About this task:
Each line of the data below that contains "computer" must be copied.

(Stored entries)
^^^^^^^^^^^^^^^^

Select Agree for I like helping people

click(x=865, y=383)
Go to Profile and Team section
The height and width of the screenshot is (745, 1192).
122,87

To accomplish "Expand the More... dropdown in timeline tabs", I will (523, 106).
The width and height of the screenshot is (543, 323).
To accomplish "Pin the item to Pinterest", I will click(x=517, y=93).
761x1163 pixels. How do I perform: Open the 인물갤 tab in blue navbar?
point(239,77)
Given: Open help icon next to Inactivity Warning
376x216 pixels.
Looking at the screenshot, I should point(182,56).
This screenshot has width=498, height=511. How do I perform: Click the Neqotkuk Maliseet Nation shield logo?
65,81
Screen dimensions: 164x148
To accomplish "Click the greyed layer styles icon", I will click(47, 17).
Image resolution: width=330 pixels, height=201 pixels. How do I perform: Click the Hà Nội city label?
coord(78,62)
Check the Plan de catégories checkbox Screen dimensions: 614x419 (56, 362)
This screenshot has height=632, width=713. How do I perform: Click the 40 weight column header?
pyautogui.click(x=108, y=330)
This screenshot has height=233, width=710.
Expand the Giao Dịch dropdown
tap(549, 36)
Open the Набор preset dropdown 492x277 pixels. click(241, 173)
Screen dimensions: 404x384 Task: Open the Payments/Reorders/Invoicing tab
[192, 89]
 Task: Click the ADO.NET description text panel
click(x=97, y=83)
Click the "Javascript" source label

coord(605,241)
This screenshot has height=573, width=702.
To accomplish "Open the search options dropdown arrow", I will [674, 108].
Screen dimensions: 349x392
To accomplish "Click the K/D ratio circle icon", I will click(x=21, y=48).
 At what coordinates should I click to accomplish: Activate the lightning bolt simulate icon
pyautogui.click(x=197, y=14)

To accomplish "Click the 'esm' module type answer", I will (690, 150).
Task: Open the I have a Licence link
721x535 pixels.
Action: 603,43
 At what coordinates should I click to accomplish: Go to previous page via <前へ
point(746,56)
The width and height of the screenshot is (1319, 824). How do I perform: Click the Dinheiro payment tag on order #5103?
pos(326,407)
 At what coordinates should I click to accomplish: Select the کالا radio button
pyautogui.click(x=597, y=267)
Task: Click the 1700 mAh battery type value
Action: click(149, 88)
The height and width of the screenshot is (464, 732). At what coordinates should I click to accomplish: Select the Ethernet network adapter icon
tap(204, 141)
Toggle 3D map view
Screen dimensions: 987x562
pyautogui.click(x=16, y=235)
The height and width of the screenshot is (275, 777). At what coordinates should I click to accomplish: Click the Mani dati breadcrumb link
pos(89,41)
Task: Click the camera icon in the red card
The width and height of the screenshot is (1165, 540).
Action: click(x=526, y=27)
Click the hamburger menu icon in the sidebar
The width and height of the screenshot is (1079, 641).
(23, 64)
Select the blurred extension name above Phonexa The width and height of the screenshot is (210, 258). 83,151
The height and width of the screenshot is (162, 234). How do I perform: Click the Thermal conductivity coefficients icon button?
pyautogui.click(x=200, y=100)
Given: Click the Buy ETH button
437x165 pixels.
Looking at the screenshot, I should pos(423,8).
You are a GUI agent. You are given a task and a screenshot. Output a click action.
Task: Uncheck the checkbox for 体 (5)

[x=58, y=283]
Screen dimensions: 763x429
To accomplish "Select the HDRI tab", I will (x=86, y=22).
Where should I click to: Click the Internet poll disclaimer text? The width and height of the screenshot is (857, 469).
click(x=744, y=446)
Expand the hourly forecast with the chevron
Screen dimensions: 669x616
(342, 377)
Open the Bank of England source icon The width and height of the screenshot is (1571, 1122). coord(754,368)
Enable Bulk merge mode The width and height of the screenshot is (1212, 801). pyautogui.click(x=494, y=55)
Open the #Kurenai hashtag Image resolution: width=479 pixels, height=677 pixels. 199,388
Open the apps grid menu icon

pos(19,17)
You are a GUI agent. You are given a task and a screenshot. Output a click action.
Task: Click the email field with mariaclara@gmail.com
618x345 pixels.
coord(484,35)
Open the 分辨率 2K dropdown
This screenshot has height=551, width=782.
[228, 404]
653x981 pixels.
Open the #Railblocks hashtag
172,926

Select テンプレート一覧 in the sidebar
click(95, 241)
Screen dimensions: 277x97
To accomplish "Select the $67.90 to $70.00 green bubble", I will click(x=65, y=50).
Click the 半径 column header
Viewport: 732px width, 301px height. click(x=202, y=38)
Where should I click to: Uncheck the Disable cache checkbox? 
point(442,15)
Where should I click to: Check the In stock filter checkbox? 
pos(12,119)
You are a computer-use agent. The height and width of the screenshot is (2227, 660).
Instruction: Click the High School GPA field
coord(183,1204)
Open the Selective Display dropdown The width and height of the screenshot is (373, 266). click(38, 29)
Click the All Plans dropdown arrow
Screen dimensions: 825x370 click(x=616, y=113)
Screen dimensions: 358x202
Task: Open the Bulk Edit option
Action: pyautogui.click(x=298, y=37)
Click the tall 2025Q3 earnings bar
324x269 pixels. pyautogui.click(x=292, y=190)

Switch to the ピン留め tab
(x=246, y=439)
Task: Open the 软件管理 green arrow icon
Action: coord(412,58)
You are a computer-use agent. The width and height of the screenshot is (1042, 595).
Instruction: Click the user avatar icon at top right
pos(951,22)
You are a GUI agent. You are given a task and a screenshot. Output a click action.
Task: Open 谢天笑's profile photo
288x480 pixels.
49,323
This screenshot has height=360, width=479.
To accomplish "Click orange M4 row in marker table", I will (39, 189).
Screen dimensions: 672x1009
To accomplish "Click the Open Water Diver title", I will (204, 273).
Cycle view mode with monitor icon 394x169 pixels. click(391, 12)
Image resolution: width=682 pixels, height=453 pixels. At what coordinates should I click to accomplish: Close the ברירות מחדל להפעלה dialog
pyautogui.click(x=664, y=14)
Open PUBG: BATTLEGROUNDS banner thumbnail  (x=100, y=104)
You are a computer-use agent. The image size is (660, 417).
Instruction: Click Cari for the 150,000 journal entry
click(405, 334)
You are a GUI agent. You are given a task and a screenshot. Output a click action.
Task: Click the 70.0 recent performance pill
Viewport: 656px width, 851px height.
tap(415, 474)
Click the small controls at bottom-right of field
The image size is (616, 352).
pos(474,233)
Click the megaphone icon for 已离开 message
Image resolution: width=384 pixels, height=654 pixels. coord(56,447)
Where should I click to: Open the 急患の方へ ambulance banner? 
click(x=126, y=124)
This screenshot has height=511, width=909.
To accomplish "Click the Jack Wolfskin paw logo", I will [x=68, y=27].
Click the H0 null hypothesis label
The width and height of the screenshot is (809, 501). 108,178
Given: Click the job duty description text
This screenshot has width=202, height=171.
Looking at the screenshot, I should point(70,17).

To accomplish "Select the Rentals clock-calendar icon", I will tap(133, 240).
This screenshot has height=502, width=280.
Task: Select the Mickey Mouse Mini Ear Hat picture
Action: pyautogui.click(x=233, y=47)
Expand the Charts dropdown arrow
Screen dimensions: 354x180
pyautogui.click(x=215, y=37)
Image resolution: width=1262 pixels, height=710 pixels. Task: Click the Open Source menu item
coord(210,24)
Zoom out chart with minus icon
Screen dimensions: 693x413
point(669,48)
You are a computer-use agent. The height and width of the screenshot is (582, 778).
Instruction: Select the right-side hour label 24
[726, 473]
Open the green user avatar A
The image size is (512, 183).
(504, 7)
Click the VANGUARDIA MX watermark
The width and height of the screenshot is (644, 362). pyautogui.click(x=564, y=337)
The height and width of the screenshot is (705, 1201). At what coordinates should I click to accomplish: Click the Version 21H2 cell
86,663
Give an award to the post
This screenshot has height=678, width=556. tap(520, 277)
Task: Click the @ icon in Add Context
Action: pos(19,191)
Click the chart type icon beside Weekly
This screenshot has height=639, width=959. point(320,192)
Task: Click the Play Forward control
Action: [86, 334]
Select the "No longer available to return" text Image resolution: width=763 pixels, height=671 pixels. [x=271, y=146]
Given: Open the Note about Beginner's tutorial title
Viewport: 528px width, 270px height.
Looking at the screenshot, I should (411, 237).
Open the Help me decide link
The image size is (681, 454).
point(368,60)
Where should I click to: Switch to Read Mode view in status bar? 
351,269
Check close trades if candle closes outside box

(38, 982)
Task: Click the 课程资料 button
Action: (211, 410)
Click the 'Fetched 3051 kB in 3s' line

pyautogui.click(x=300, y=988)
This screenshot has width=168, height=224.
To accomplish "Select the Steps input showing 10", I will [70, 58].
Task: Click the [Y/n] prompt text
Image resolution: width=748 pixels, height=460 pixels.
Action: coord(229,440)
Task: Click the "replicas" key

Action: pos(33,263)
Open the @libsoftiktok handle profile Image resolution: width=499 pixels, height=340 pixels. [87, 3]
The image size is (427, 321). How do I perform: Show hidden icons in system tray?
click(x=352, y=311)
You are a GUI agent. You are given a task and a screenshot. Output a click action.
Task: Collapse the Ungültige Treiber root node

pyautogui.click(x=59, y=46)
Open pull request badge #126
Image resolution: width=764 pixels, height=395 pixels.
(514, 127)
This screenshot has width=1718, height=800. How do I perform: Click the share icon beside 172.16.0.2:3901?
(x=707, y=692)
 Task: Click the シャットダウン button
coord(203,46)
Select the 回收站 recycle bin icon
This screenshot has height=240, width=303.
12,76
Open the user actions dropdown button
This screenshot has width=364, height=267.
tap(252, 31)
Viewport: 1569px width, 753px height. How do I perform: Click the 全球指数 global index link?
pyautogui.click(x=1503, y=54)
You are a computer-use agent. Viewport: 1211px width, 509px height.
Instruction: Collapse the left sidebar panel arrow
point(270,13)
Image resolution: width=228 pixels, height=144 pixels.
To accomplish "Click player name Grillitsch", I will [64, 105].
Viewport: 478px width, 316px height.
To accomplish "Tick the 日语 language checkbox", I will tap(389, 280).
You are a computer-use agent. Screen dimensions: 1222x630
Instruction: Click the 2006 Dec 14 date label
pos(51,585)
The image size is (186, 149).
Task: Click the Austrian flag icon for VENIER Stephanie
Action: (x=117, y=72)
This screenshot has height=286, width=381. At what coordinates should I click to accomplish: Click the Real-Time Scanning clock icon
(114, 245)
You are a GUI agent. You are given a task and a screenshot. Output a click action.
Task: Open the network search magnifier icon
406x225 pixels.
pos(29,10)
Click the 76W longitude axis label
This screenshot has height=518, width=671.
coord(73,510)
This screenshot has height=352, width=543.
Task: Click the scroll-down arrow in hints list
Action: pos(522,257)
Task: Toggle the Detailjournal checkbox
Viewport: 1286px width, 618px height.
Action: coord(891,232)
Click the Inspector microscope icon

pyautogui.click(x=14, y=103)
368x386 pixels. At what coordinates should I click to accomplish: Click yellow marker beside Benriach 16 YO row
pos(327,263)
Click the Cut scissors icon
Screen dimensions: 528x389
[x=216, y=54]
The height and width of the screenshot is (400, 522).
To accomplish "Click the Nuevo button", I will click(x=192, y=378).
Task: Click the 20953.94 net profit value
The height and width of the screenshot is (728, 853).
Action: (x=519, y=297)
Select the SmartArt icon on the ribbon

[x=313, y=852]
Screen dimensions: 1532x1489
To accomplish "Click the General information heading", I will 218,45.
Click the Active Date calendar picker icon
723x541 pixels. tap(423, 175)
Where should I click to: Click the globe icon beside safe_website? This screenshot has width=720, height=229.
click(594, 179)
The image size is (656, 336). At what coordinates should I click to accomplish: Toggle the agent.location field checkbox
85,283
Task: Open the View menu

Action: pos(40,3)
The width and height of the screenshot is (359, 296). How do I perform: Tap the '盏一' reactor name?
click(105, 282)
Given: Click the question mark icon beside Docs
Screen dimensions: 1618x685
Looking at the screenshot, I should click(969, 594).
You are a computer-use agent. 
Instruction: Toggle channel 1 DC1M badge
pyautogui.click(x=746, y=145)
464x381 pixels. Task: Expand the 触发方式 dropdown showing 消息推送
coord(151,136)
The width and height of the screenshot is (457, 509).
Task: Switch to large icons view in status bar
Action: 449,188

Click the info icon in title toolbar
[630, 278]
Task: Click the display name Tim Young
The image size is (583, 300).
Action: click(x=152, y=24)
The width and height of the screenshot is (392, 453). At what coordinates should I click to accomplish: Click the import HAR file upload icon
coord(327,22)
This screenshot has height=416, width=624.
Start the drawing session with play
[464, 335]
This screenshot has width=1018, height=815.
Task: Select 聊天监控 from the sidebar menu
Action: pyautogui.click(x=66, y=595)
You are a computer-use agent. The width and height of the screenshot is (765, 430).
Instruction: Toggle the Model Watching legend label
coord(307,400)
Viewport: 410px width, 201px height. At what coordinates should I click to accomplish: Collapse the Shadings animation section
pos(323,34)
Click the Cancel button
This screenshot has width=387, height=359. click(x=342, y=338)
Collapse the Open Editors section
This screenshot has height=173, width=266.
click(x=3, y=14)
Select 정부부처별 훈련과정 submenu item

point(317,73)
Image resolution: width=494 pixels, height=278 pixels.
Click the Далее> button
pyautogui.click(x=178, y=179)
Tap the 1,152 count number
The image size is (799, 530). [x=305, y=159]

^^^^^^^^^^^^^^^^

Response:
You are a computer-use agent. The height and width of the screenshot is (2227, 660).
You are a computer-use agent. The width and height of the screenshot is (1042, 595).
You are a computer-use agent. The image size is (660, 417).
You are a computer-use agent. The height and width of the screenshot is (582, 778).
You are a computer-use agent. Viewport: 1211px width, 509px height.
You are a computer-use agent. Screen dimensions: 1222x630
You are a computer-use agent. 
You are a computer-use agent. The width and height of the screenshot is (765, 430).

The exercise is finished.